The most important part of Dr. Wehberg's new book seems to be the part headed "Grundsätzliches" (Matters Fundamental). But even in respect to this portion of the work the reviewer confesses to a certain sense of disappointment. The author apparently treads none but beaten paths and contributes little or nothing to the discussion that might be called new or "striking." He dwells upon the insecurity of armaments in general, the dependence of national armaments upon one another, the need for an international understanding on the subject, the now almost universally acknowledged insufficiency of mere judicial or arbitral methods, etc. He states and answers methodically the various objections of an ethical, economic, political or technical nature that may be urged against a policy of limitation of armaments. He also discusses the powerful influences exerted by the armament industries and the various plans suggested for a limitation of armaments, as also the means of international guarantee and control, devoting a brief concluding section. to the "Limitation of Armaments at the End of the World War." Among advocates of a limitation of armaments, Dr. Wehberg may be classed as moderate or liberal rather than radical. He justly emphasizes throughout his work the importance of the international point of view, the need of a world treaty on the subject, and insists

that limitation must not be deferred until the completion of a world organization.

Appended to this volume are a considerable number of interesting documents, such as resolutions of various peace conferences, the scheme of an international treaty presented by Dr. Quidde, and the plans contained in various schemes for a League or Confederacy of Nations. It may be added that Dr. Wehberg's book will prove a valuable work of reference to German publications on the subject of which it treats.

AMOS S. HERSHEY.

The Society of Nations. By T. J. Lawrence. New York: Oxford University Press. 1919, pp. xi, 194. $1.50 net.

This volume presents in book form the substance of six lectures given by the distinguished author in the autumn of 1917 at the University of Bristol.

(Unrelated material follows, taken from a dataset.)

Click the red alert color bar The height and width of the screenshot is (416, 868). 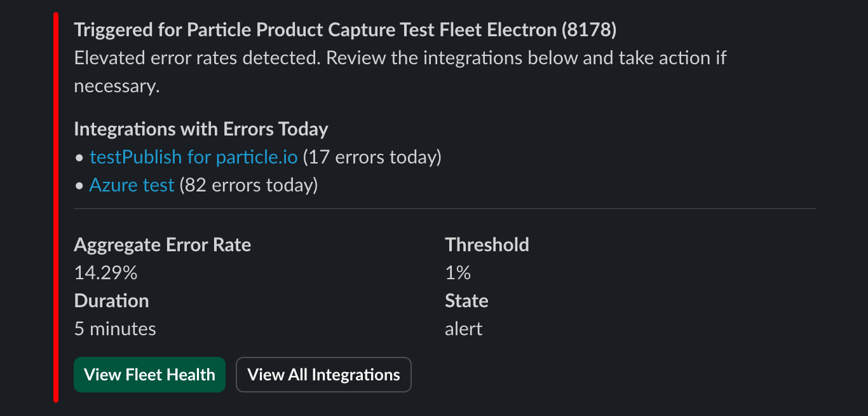56,207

Although delivered when the great war was at its height, their purpose was to give to laymen sufficient understanding of the history of international relations to enable them to form reasonable convictions as to the possibility of developing, after the war, a society of states within which civilization might continue to progress, together with a knowledge of the best lines of advance towards this end. The first three lectures sketch in broad lines the upbuilding of international society and the law of nations, from the earliest times to the outbreak of the great war. The absence of any general obligation to enforce accepted rules, the scientific arming of the nations, and the German doctrine of Kriegsraison are set forth as the fatal weaknesses of the system. The fourth lecture is a picture, done in war-time colors, of the acts and the policies by which Germany partially destroyed the existing structure of international law. The blows struck at good faith and the obligation of treaties by the violation of Belgium, at humanity and the obligation of law by German "frightfulness," and at neutral rights by the widespread application of the doctrine of reprisals are declared to have reduced to ruins the law of war and the law of neutrality. The law of jurisdiction and the law of diplomacy, on the other hand, still stand untouched.

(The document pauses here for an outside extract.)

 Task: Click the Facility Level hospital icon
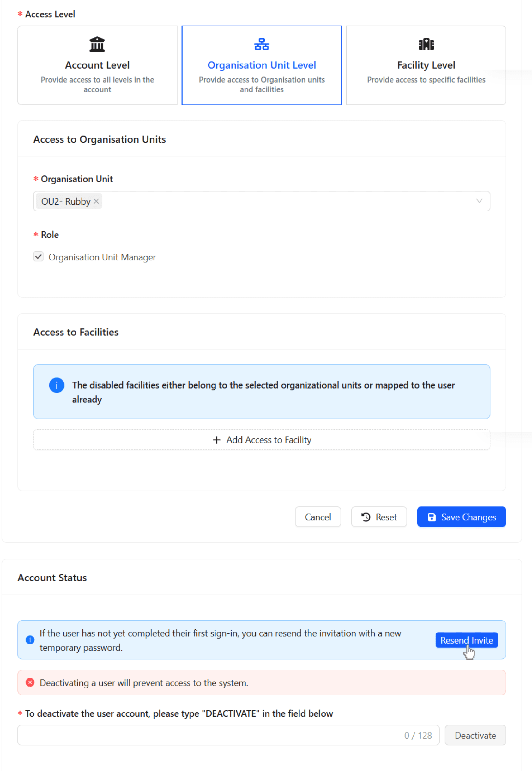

In lectures five and six, which have been entirely rewritten, are set forth the conditions of reconstruction, and the author's plan for

the rebuilding of international society. The development of a recognized and enforceable code of international law is declared to have been rendered imperative by the conditions under which modern wars are fought, and the conscious organization of the world for peace rather than for war, together with a general recognition by all civilized states of a positive duty to enforce the law, are emphasized as the necessary steps to reform. In the light of subsequent proceedings in Paris, Lawrence's suggestions as to procedure, and his scheme for world organization, are of interest. At the time he wrote. he would have had the Peace Conference decide upon the general principles of the new world order, and then appoint one international committee to work out the details and another to revise and codify international law. Both would report to a great international congress, and in the meantime an authority would be created for deciding disputes which could not be settled by diplomacy.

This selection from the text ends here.